There is a definite resurgence out here, people are coming back to the land, slowly, but I think it will hold. It is hard to fight against the big growers though.. the rissoles are lovely, so simple! c
A note to Mere, I have two Nigerian Dwarf wethers and they have never jumped ever. They really don’t attempt to climb much unless there’s a handy fence to stand against to reach a tree branch. I admire yo Celi in raising your own meat animals. I don’t think I could do it, I had to rehome a horse once because he had some training issues and it put me in a blue funk for weeks. Normally any animal that comes here lives out its life here and I felt terribly guilty that I might have failed Jack, even though he went to a very good home.
Good luck on your soap making, my all time favorite scents for soap are lemon grass (so fresh and clean) and peppermint (especially on a hot sweaty day).
Sherry .. what good news, i have put off even thinking further about these goats because of the jumping and escaping issues. I have just discovered that i might be able to find some locally too! Hope mere finds some, she is such a darling… I understand about your horse.. life is not always kind, but nice that he went to a good home.. c
What a wonderful way to honor Charlotte!
Admire your honesty and the care you show your animals. Love homemade soap (I keep it in my drawers too!); such a beautiful way to remember Charlotte. I’ll second The Blonde Gardener: be sure to wear protective goggles to prevent lye from splashing into your eye (it can cause blindness very quickly). Have fun and stay safe!
I will wear glasses and gloves (if i can find some!) I know I have one.. c
I’m sure the Tall Teenager will enjoy the cake.
How fantastic to have a small local abattoir. I admire the way you are producing the meat you need, all done with care but without sentimentality. Soap-making sounds like a nice thing to do. Good luck with it – I see you are gathering in plenty of tips from the fellowship.
The days are certainly getting shorter aren’t they? Love your apple crumble in a jar. Do you cook them in the jar? And if you do, how hot an oven will the jars stand?
I made my first batch of soap using Janine’s instructions at http://olallieberry.typepad.com/blog/basic-handmade-soap-tutorial.html and then made some with lard from Natural Soap by Melinda Coss. About to make some more as supplies are running low and it’s so good!
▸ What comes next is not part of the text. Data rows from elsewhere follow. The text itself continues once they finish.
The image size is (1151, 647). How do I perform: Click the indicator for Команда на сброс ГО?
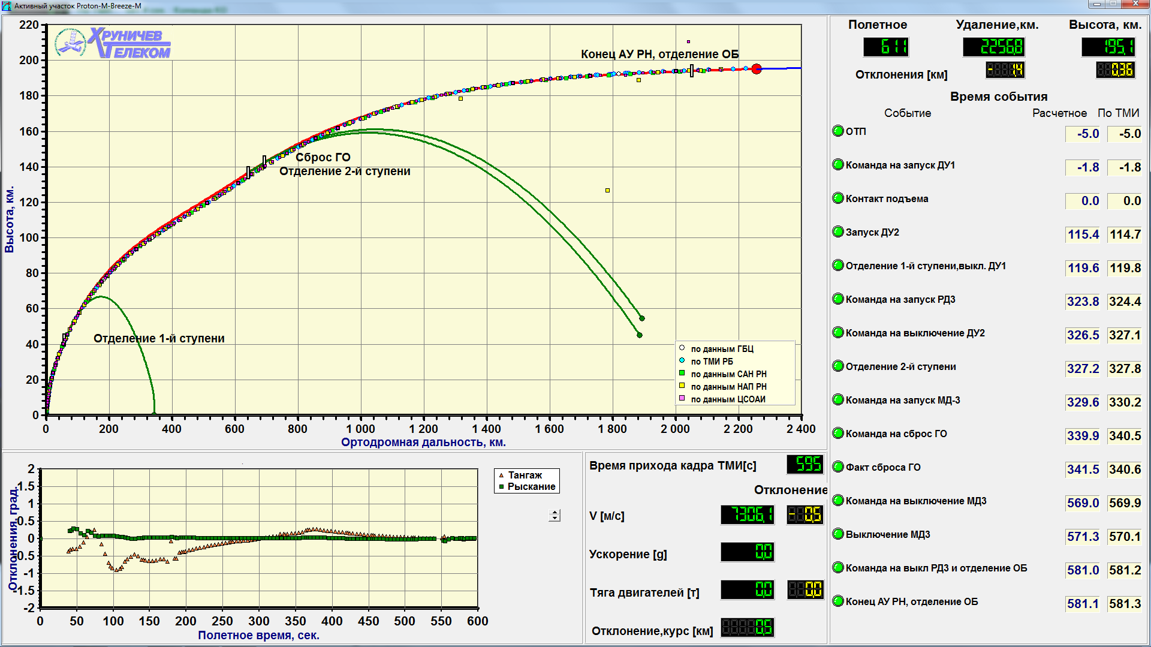point(838,433)
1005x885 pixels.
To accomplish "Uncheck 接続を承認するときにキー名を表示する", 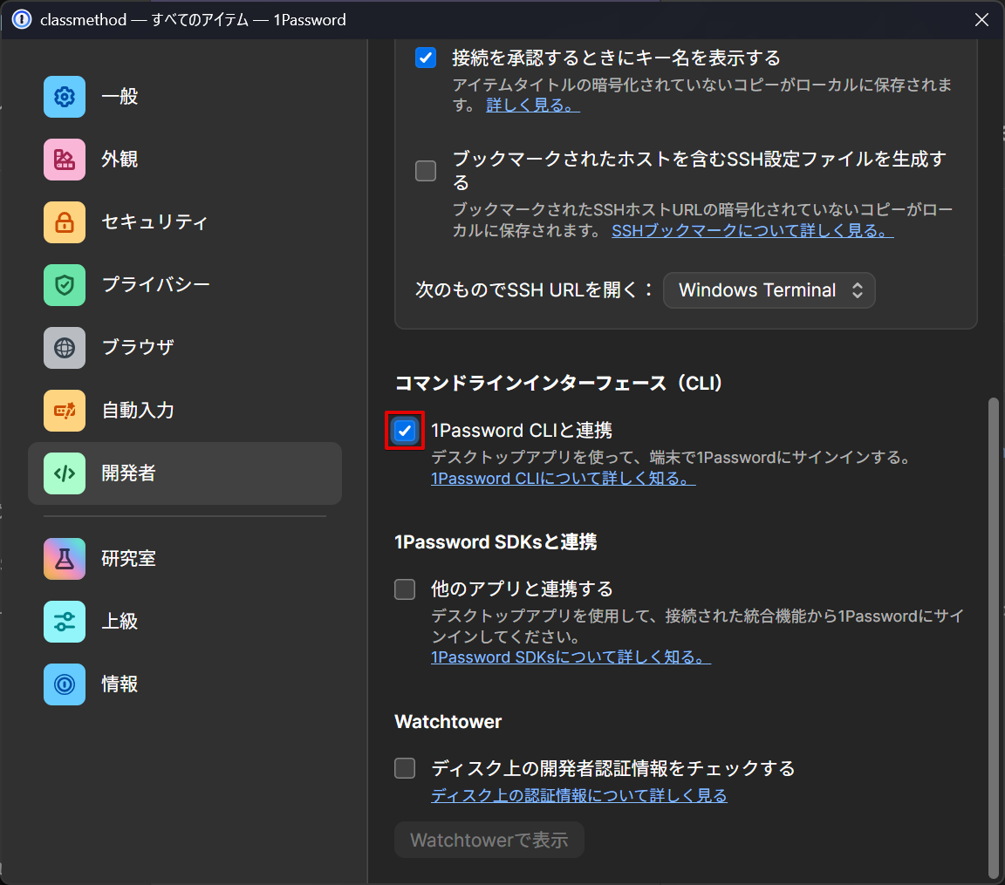I will (426, 58).
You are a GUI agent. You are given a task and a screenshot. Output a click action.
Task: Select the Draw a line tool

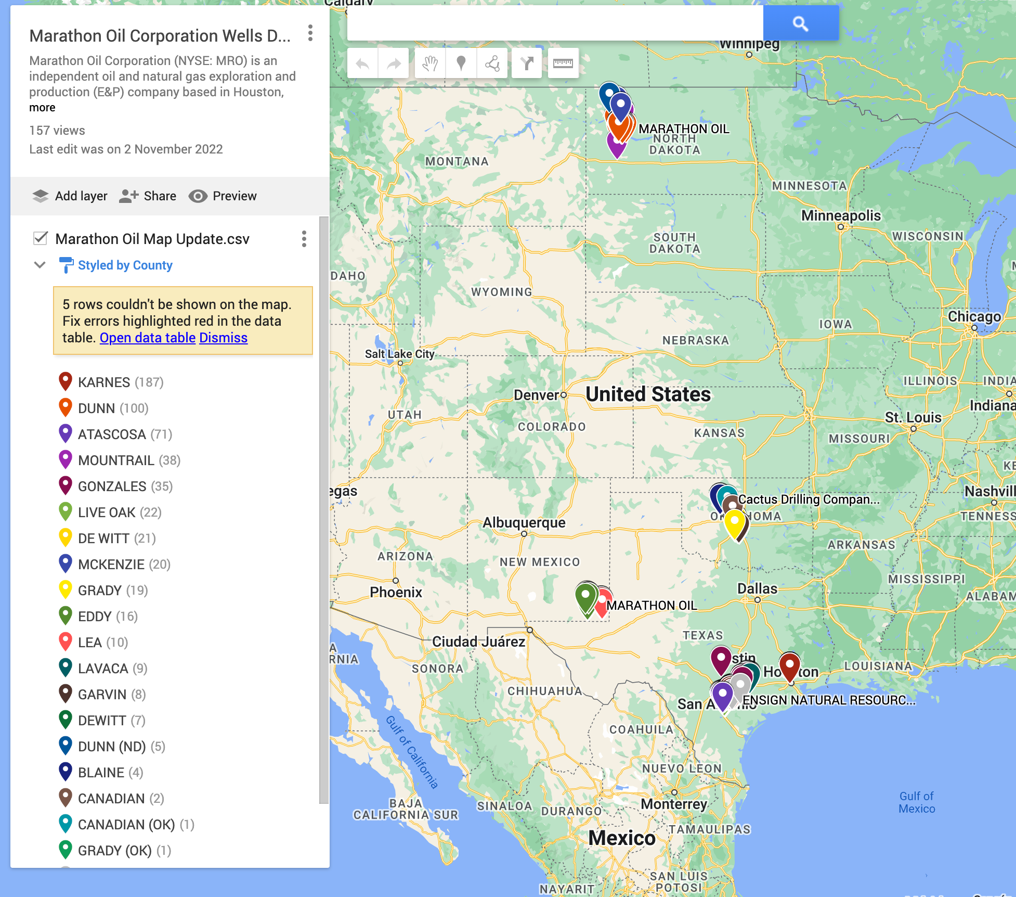(491, 62)
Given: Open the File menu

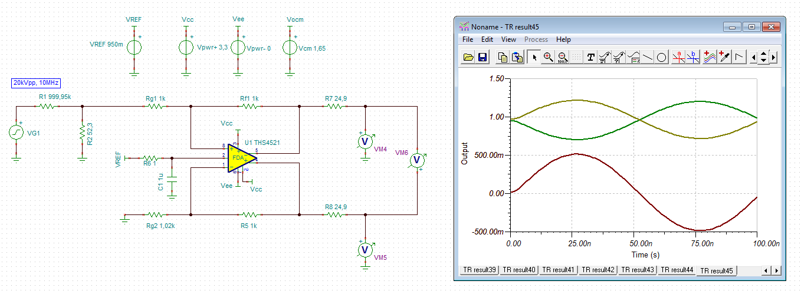Looking at the screenshot, I should click(468, 39).
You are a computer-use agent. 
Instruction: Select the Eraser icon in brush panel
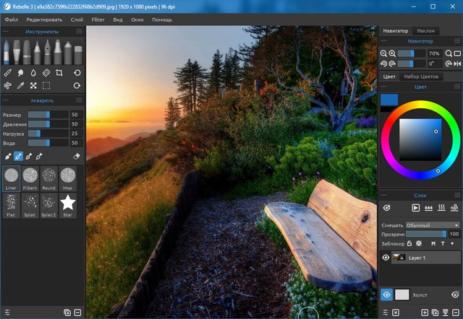click(77, 156)
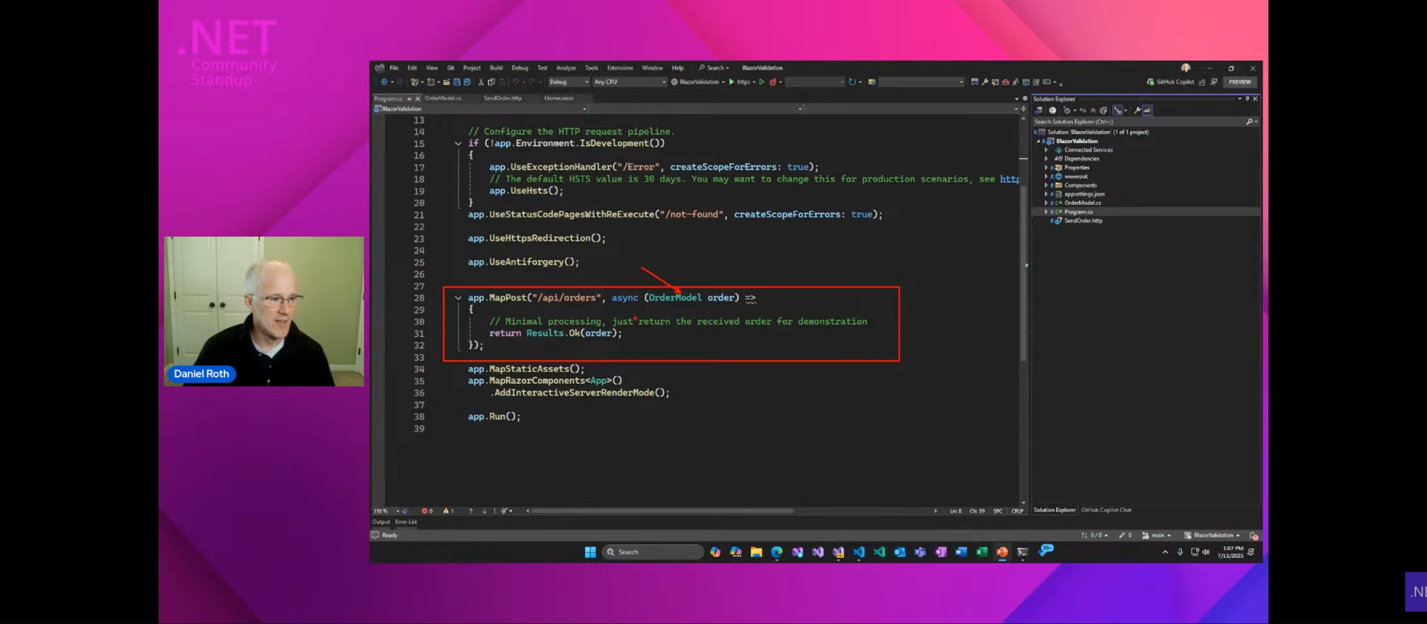Click the Start Without Debugging icon
The width and height of the screenshot is (1427, 624).
click(x=762, y=82)
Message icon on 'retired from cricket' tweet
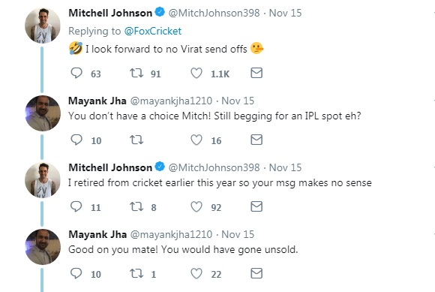The image size is (435, 292). (x=257, y=206)
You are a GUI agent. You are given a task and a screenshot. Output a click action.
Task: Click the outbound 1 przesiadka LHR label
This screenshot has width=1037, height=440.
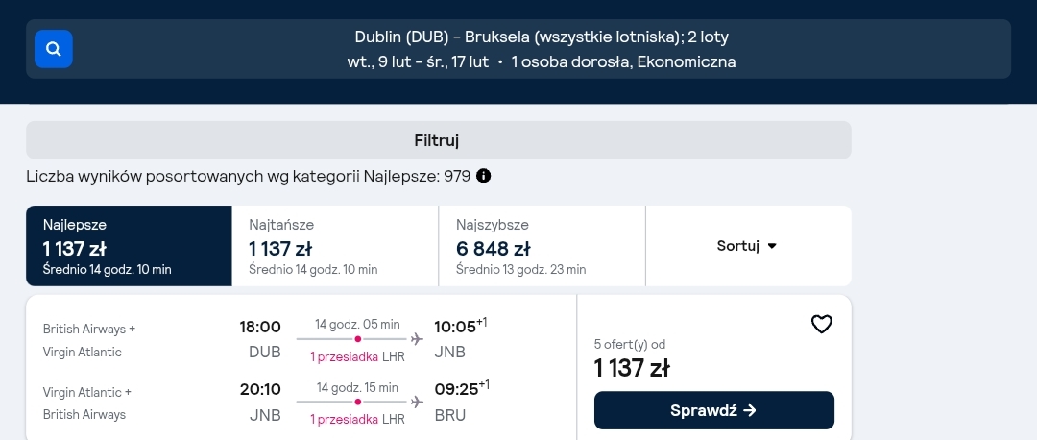click(358, 357)
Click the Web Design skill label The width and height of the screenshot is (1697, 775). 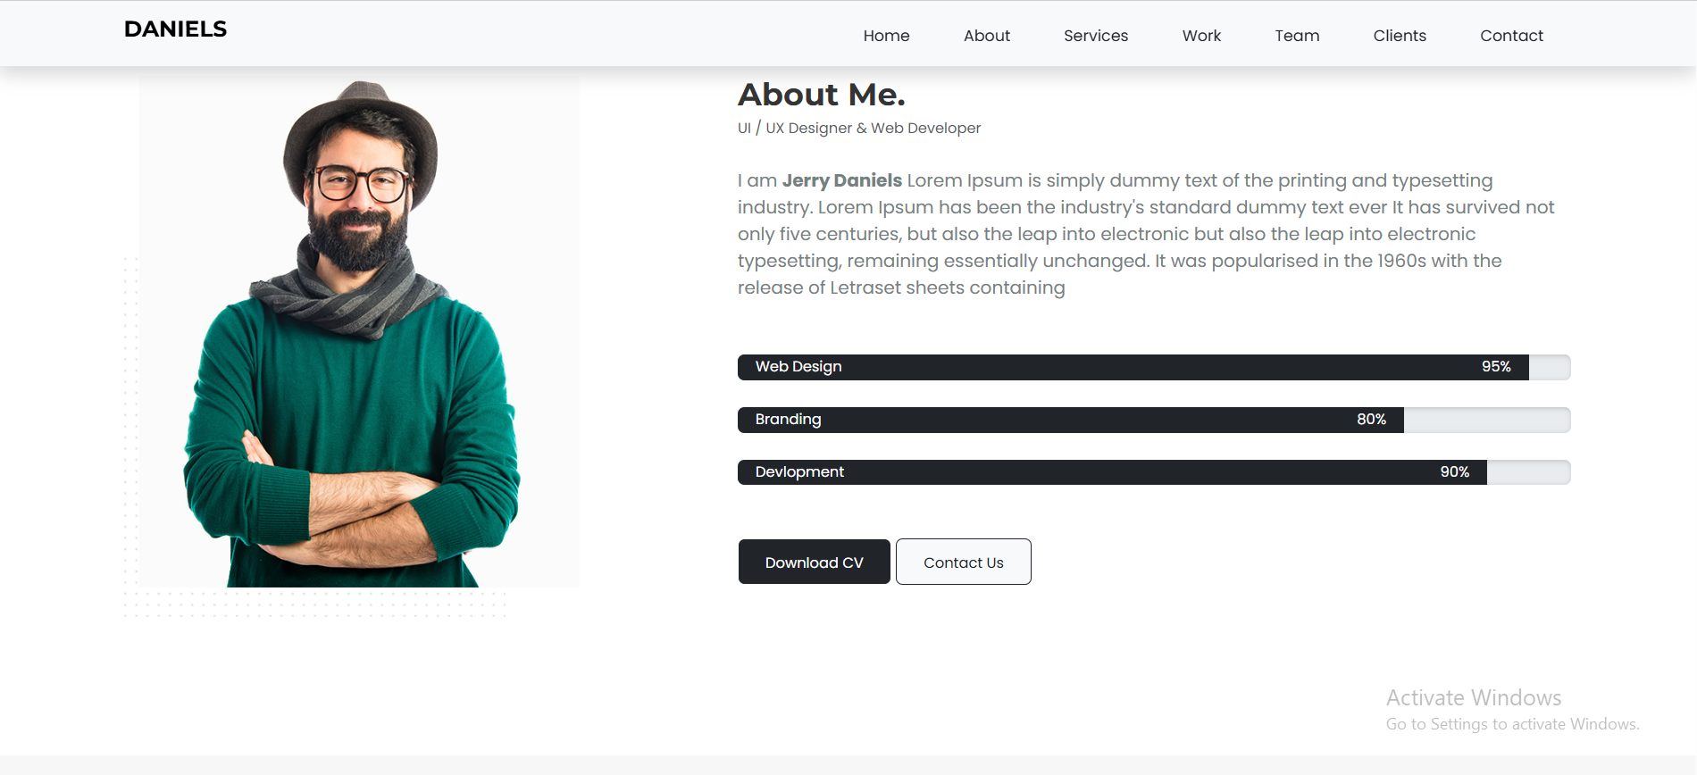click(x=798, y=367)
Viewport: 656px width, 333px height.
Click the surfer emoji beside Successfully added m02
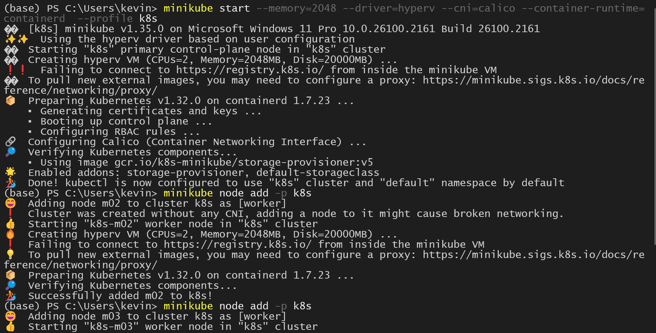[x=10, y=296]
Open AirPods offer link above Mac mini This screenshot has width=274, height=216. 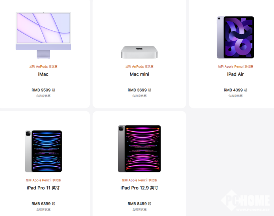pyautogui.click(x=139, y=66)
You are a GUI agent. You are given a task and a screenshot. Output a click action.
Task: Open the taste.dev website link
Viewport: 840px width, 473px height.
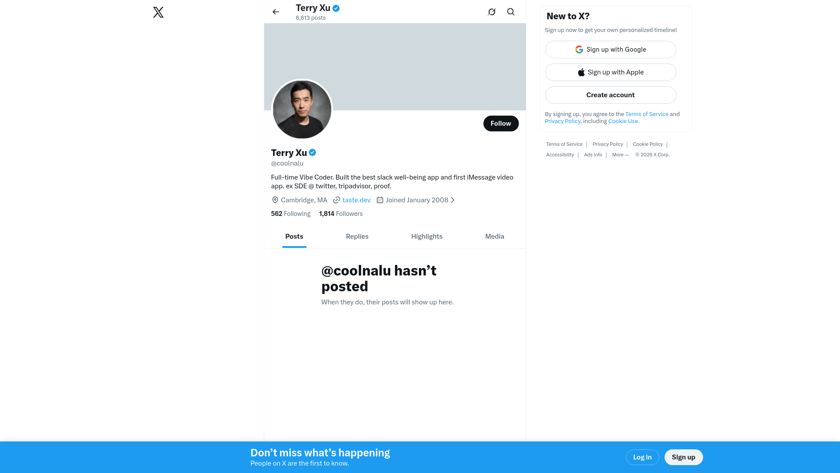pos(356,200)
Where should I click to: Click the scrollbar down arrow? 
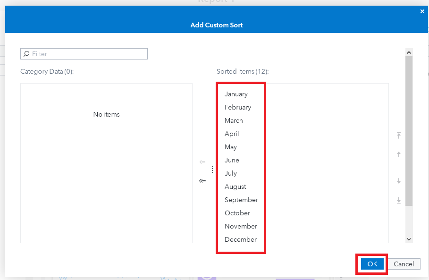coord(409,239)
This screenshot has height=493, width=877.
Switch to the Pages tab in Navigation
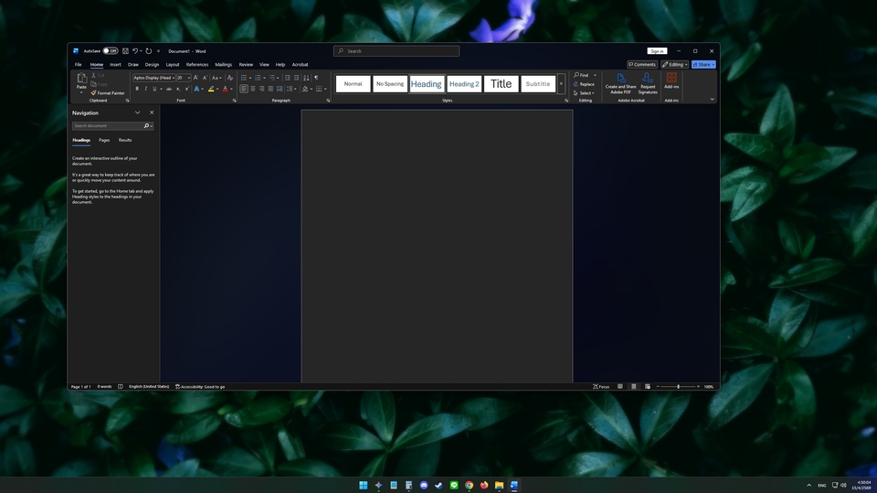point(104,140)
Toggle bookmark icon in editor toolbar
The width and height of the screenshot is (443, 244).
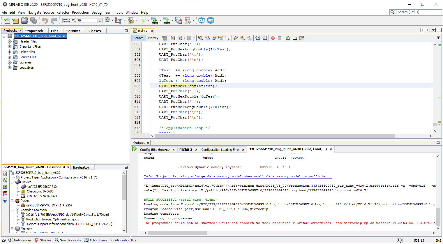(x=249, y=38)
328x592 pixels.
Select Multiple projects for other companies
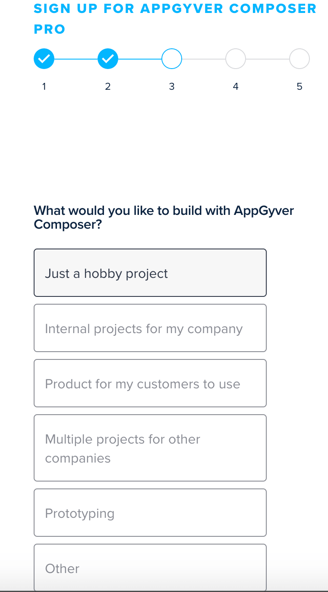point(150,448)
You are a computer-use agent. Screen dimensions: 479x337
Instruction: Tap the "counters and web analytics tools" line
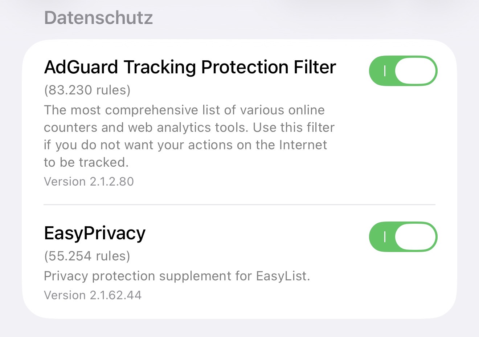click(147, 127)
I used a stick blender the second time, which was much quicker.
In case you need any more soap links – Down to Earth – its an aussie “back to basics” blog and you may find her tips of use, although I did notice she uses oils. Joy
Now you have me excited to see your lavender soap! I look forward to seeing the process, the result, and your assessment of the process. I just know the photographs will be lovely too, Celi! It is your way.
The lamb rissoles look wonderful! Beautiful photos – as always!